Comment 9 for bug 1830679

Revision history for this message
Miguel Lavalle (minsel) wrote :

I am able to replicate this bug with a development system setup with master branch. Executing the following python script, I created 6000+ security groups in my development system (showing only relevant part):

secgroups_ids = []
projects_ids = []
secgroups_in_project = 0
created_secgroups_count = 0
created_projects = 0
try:
    while created_secgroups_count < 6000:
        if secgroups_in_project <= 0:
            project = keystone.projects.create(
                name='test-project-%s' % created_projects,
                domain=login_data['user_domain_id'])
            secgroups_in_project = random.randint(1, 7)
            projects_ids.append(project.id)
            new_project = True
            created_projects += 1
        body = {'security_group': {
                    'name': 'test-secgroup-%s' % created_secgroups_count,
                    'description': ('Test security group %s' %
                                    created_secgroups_count),
                    'project_id': project.id}}
        secgroup = neutron.create_security_group(body=body)
        secgroups_in_project -= 1
        secgroups_ids.append(secgroup['security_group']['id'])
        created_secgroups_count += 1
        if new_project:
            new_project = False
            default_secgroup = neutron.list_security_groups(
                name='default', project_id=project.id)['security_groups'][0]
            secgroups_ids.append(default_secgroup['id'])
            created_secgroups_count += 1
        print(created_secgroups_count)
    import pdb
    pdb.set_trace()
finally:
    for secgroup_id in secgroups_ids:
        neutron.delete_security_group(secgroup_id)
    for project_id in projects_ids:
        keystone.projects.delete(project_id)

After creating the security groups (and leaving above script stopped at the pdb.set_trace() line), I execute the following bash script:

source ~/demo-openrc
start_time="$(date -u +%s)"
openstack security group list
end_time="$(date -u +%s)"
elapsed="$(($end_time-$start_time))"
echo "Total of $elapsed seconds elapsed for process"

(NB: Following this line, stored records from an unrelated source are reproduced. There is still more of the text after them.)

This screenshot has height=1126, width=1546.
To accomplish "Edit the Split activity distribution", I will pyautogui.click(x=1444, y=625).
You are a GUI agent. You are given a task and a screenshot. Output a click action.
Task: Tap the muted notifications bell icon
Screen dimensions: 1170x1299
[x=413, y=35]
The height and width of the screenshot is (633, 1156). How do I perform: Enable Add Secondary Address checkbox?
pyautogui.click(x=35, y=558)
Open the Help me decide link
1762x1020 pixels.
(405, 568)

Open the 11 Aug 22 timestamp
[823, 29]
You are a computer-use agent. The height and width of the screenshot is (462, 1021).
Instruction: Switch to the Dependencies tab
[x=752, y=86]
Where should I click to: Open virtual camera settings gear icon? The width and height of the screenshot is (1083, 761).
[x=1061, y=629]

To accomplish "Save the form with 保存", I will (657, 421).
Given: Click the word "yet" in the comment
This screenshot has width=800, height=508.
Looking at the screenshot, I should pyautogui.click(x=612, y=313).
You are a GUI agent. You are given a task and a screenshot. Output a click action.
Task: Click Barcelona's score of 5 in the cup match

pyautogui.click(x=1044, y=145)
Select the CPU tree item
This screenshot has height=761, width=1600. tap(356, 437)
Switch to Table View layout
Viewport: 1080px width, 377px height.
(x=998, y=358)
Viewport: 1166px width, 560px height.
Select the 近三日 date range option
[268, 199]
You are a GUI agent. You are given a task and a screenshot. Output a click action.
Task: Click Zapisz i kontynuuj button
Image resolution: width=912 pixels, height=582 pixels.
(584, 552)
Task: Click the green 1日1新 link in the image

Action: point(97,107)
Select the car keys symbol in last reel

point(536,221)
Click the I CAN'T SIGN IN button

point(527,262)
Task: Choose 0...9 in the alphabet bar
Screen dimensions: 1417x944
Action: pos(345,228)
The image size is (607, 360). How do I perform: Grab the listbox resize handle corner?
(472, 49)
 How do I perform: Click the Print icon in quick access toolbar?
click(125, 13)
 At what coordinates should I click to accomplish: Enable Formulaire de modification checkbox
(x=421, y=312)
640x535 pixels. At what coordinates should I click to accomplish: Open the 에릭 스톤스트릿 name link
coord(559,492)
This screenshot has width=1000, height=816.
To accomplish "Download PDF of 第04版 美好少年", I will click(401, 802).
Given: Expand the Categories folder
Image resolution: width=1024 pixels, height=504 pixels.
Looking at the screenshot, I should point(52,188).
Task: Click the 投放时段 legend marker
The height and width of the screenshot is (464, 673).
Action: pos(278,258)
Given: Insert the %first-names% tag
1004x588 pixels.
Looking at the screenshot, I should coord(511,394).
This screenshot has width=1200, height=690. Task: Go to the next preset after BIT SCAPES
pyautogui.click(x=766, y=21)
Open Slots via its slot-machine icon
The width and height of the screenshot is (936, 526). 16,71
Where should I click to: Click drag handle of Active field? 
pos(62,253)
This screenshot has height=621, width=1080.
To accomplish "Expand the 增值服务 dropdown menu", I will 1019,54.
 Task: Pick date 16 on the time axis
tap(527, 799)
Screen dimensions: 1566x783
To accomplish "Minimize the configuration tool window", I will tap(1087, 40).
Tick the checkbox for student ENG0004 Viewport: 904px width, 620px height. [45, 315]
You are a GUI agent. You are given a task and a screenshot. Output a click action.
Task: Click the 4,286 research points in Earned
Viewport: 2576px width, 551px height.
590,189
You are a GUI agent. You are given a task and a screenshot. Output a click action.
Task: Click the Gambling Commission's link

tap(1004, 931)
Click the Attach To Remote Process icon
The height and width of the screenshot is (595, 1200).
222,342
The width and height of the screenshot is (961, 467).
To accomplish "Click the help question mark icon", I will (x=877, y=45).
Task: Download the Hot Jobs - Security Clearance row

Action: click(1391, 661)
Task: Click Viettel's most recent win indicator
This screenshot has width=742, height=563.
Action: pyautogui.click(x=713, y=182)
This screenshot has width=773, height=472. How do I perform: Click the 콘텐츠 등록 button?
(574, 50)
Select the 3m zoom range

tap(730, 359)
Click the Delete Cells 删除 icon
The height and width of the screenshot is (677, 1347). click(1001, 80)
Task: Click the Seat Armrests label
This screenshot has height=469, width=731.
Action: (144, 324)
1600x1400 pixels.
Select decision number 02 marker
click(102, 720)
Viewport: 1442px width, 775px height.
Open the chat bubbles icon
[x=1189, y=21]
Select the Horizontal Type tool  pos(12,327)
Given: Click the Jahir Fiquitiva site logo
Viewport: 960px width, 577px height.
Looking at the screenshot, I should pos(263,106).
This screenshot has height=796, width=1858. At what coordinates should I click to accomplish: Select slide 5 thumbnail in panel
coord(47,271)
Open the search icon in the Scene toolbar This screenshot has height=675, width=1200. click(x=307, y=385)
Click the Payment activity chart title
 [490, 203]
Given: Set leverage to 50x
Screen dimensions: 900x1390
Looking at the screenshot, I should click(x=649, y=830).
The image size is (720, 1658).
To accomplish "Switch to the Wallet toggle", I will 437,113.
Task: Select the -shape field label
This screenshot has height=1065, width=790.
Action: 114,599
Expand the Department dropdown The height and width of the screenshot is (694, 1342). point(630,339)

One of the executions produces the following output (all runs showed about the same elapsed time):

+--------------------------------------+---------+------------------------+----------------------------------+------+
| ID | Name | Description | Project | Tags |
+--------------------------------------+---------+------------------------+----------------------------------+------+
| 58d172f3-b1ce-4592-a954-7151f9e7708e | default | Default security group | 29b2f9ab6dc04e0ab8ab7e48c8baaa8d | [] |
+--------------------------------------+---------+------------------------+----------------------------------+------+
Total of 525 seconds elapsed for process

However, executing the following python script:

import time

from sqlalchemy import create_engine
from sqlalchemy.orm import sessionmaker

from neutron.db.models import securitygroup

engine = create_engine(
    'mysql+pymysql://root:devstack@127.0.0.1/neutron?charset=utf8',
    echo=False)
session = sessionmaker()
session.configure(bind=engine)
s = session()
start = time.time()
query = s.query(securitygroup.SecurityGroup)
secgroups = query.all()
end = time.time()
print('Number of security groups retrieved %s' % len(secgroups))
print('Elapsed time in seconds: %s' % (end - start))

I get the following output:

Number of security groups retrieved 6005
Elapsed time in seconds: 0.654874801636

This tells us that the problem is not the definition of the SQLAlchemy DB model as suggested in one of the previous comments regarding the lazy attribute of the rbac_entries relationship (https://review.opendev.org/#/c/635311/22/neutron/db/models/securitygroup.py@33), because a query that retrieves 6005 sec groups takes less than a second.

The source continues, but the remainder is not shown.